Oat Risotto with Wild Garlic, Roasted Squash and Feta

I’ve called this a risotto but it’s probably more like a warm salad. Groats are the whole oat grain containing the germ and bran similar to wheat or spelt berries. Once cooked they have a satisfying chewy consistency. If you can, it’s best to soak the groats for several hours or overnight before cooking (don’t worry if not, although you might need to cook for an extra 5 minutes or so). I’m using groats grown just a few miles away produced by Grown In Totnes, otherwise, Hodmedods also sell them nationally.

I usually make this with spinach and garlic, but as we’re in mid wild garlic season here I’ve used that instead. (Wild garlic is definitely delayed this year by the unexpected snow we’ve had, the flowers aren’t even out yet in April!)



  • 1/2 medium squash (kabocha, crown prince or butternut)
  • olive oil
  • 1 onion, diced
  • 200g oat groats, rinsed
  • vegetable stock or water
  • A couple of handfuls of wild garlic, well washed
  • 100g feta


  • Pre-heat the oven to 180C
  • Scrub the squash, then cut into bite-sized chunks. No need to peel.
  • Place in a baking tray, drizzle a generous amount of olive oil, season with salt and pepper and mix. Bake for around 20 minutes until soft.
  • In a large pan heat some olive oil and gently fry the onion until nice and soft, 5-10 minutes is good.
  • Add the groats, coat in the onion and oil. Cover with vegetable stock and cook over a medium heat until soft, it will take about 20 minutes. The stock should mostly be absorbed.
  • Turn off the heat. Add the wild garlic and mix to wilt. Scatter over the roasted squash and dot with feta. You can put back in the oven for 5 minutes to warm through, or even better pop under the grill to lightly brown the feta.

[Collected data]
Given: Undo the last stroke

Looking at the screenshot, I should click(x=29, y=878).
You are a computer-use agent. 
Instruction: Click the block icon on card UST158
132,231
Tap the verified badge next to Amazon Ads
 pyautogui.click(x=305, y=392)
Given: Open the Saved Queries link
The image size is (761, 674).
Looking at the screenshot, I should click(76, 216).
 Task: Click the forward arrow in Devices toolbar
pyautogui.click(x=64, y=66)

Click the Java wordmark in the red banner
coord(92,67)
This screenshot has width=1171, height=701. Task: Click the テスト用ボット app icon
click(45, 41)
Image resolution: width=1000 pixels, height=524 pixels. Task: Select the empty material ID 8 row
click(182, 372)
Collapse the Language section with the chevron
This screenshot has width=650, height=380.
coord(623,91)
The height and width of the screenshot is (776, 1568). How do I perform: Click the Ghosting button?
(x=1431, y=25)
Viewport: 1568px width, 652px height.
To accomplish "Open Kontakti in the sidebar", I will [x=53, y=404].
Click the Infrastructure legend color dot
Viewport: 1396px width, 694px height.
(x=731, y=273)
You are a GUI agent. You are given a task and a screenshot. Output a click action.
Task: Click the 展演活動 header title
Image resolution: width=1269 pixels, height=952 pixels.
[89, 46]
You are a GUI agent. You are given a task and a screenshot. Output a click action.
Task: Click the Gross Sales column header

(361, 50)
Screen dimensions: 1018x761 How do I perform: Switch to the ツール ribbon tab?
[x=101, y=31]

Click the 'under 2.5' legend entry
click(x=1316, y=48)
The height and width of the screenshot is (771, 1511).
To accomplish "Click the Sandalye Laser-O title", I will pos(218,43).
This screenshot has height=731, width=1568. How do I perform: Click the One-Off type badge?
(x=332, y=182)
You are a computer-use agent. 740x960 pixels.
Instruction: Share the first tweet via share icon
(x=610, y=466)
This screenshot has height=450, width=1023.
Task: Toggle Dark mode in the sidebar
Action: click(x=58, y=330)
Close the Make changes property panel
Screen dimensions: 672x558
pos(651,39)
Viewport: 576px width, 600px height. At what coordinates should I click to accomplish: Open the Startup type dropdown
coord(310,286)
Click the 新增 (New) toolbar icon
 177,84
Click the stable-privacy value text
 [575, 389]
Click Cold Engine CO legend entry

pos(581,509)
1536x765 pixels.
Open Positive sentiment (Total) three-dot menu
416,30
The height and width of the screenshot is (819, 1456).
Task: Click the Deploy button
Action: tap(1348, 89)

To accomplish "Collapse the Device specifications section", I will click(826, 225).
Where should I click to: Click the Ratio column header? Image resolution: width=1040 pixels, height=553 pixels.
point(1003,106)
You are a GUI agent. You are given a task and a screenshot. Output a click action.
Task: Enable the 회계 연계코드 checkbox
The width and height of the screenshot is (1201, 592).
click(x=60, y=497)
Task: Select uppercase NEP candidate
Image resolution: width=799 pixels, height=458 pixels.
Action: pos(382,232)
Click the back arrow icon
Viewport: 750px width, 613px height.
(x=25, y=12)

### GIVEN TASK
Reproduce the part of the recipe that begins at the words "I usually make" and stops after "yet in April!)", swapping "spinach" for "kale".

### EXERCISE ANSWER
I usually make this with kale and garlic, but as we’re in mid wild garlic season here I’ve used that instead. (Wild garlic is definitely delayed this year by the unexpected snow we’ve had, the flowers aren’t even out yet in April!)